- _RECORDS SHOWN_

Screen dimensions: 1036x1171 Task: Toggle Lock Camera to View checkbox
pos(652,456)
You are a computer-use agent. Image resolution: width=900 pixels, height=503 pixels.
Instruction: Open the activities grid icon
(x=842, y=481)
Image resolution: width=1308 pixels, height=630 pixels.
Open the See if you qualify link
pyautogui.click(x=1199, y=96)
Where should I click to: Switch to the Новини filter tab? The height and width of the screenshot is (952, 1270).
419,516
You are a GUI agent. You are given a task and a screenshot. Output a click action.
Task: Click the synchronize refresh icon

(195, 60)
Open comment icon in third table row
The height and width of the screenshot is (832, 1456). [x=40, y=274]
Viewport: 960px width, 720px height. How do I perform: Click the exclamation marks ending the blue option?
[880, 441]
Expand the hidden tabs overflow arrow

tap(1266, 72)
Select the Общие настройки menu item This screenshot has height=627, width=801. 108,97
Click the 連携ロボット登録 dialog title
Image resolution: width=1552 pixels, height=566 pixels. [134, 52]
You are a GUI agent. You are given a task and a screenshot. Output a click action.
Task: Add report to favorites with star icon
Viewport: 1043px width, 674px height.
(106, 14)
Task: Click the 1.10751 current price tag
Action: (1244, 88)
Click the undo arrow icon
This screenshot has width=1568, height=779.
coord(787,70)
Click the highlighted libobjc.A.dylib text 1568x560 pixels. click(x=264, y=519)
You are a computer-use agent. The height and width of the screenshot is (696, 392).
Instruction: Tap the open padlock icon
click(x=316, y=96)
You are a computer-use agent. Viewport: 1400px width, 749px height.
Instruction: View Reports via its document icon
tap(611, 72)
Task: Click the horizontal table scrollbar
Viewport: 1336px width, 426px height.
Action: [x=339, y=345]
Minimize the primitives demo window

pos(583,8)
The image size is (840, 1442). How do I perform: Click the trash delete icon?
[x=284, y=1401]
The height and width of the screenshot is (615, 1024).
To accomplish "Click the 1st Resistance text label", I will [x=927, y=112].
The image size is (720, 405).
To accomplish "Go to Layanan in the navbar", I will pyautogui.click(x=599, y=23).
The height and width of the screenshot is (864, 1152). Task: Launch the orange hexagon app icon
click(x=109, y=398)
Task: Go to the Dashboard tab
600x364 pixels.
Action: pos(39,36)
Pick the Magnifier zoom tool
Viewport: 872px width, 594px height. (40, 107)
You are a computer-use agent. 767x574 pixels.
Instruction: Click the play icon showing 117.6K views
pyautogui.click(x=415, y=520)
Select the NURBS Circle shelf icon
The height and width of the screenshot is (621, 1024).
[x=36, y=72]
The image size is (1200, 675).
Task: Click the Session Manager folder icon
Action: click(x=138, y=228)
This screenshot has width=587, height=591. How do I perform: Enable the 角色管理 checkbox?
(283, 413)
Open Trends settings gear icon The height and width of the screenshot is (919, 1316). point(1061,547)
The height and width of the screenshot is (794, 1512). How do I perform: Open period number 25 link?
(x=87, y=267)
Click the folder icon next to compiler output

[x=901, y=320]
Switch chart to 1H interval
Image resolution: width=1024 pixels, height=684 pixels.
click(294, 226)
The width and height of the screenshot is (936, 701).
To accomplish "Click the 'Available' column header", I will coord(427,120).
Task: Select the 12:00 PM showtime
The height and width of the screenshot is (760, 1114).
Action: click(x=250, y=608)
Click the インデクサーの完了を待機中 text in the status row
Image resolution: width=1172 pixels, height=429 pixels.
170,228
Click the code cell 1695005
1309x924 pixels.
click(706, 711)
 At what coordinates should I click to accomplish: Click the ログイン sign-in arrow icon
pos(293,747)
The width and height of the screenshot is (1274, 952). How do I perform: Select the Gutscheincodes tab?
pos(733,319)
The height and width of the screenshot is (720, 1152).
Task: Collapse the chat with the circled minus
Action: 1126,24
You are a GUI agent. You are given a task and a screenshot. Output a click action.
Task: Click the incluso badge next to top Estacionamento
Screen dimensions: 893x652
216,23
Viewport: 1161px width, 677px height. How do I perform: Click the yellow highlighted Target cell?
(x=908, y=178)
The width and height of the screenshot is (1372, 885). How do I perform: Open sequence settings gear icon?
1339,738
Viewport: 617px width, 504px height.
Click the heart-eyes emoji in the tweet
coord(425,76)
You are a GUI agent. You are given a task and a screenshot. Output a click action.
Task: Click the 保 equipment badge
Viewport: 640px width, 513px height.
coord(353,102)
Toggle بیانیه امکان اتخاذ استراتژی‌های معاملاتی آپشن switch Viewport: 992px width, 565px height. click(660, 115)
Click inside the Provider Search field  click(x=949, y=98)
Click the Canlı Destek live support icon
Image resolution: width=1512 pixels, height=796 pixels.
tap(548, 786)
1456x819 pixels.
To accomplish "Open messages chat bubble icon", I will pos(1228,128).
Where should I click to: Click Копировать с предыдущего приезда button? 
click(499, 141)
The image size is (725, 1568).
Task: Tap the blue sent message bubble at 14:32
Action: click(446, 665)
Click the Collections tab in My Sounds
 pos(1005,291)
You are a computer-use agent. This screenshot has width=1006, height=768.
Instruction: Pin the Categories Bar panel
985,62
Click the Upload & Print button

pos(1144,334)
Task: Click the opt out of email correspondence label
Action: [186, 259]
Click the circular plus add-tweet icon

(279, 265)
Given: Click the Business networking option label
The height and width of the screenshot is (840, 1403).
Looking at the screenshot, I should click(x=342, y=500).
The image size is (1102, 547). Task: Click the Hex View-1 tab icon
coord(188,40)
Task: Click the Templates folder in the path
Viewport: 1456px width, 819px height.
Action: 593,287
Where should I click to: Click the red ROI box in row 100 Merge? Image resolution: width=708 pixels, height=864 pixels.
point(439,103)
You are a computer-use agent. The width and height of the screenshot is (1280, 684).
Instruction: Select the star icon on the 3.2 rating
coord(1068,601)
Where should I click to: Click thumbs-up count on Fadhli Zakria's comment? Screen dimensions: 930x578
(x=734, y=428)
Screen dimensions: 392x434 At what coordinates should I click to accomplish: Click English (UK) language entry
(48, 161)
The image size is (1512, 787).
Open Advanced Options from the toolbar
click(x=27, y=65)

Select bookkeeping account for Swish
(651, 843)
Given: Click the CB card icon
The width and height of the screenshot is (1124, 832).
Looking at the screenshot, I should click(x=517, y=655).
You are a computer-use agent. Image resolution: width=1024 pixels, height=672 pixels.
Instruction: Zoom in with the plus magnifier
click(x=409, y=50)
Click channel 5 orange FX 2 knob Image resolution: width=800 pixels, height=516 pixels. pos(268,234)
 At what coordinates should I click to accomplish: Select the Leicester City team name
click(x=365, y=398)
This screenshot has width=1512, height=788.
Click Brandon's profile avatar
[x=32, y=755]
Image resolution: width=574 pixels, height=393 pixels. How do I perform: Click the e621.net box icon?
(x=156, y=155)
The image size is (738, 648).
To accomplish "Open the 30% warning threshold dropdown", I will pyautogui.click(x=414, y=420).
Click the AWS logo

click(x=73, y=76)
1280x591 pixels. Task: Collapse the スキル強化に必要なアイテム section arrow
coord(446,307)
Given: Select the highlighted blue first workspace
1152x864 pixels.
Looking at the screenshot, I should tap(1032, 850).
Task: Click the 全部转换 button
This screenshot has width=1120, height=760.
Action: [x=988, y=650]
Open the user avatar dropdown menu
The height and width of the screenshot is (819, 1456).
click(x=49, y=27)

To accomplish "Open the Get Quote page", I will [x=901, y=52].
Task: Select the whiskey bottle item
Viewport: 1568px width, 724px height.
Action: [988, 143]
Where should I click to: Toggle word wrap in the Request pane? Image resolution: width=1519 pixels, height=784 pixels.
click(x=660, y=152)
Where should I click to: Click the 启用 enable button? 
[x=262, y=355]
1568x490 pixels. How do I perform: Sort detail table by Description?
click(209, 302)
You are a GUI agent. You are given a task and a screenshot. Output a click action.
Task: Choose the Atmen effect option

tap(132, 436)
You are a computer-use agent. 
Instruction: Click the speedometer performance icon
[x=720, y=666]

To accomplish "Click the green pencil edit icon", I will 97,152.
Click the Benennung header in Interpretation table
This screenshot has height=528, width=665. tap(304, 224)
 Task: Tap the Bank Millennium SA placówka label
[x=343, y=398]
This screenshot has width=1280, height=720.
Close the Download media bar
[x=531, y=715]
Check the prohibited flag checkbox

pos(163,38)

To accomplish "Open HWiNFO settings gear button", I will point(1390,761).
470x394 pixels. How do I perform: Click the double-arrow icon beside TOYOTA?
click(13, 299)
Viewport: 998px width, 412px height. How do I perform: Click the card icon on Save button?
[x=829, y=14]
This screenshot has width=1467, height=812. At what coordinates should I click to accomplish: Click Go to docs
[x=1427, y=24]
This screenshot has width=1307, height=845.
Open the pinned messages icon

- _WHAT IS BEING ASKED_
Repeat everything from the line containing "At what coordinates should I click to accomplish: Click the" down to the line containing "Action: 593,287", keeping both of those lines.

- _THE COMPLETED TASK_
 At what coordinates should I click to accomplish: Click the ログイン sign-in arrow icon
pos(293,747)
The width and height of the screenshot is (1274, 952). How do I perform: Select the Gutscheincodes tab?
pos(733,319)
The height and width of the screenshot is (720, 1152).
Task: Collapse the chat with the circled minus
Action: 1126,24
You are a GUI agent. You are given a task and a screenshot. Output a click action.
Task: Click the incluso badge next to top Estacionamento
Screen dimensions: 893x652
216,23
Viewport: 1161px width, 677px height. How do I perform: Click the yellow highlighted Target cell?
(x=908, y=178)
The width and height of the screenshot is (1372, 885). How do I perform: Open sequence settings gear icon?
1339,738
Viewport: 617px width, 504px height.
Click the heart-eyes emoji in the tweet
coord(425,76)
You are a GUI agent. You are given a task and a screenshot. Output a click action.
Task: Click the 保 equipment badge
Viewport: 640px width, 513px height.
coord(353,102)
Toggle بیانیه امکان اتخاذ استراتژی‌های معاملاتی آپشن switch Viewport: 992px width, 565px height. click(660, 115)
Click inside the Provider Search field  click(x=949, y=98)
Click the Canlı Destek live support icon
Image resolution: width=1512 pixels, height=796 pixels.
tap(548, 786)
1456x819 pixels.
To accomplish "Open messages chat bubble icon", I will pos(1228,128).
Where should I click to: Click Копировать с предыдущего приезда button? 
click(499, 141)
The image size is (725, 1568).
Task: Tap the blue sent message bubble at 14:32
Action: click(446, 665)
Click the Collections tab in My Sounds
 pos(1005,291)
You are a computer-use agent. This screenshot has width=1006, height=768.
Instruction: Pin the Categories Bar panel
985,62
Click the Upload & Print button

pos(1144,334)
Task: Click the opt out of email correspondence label
Action: [186, 259]
Click the circular plus add-tweet icon

(279, 265)
Given: Click the Business networking option label
The height and width of the screenshot is (840, 1403).
Looking at the screenshot, I should click(x=342, y=500).
The image size is (1102, 547). Task: Click the Hex View-1 tab icon
coord(188,40)
Task: Click the Templates folder in the path
Viewport: 1456px width, 819px height.
Action: 593,287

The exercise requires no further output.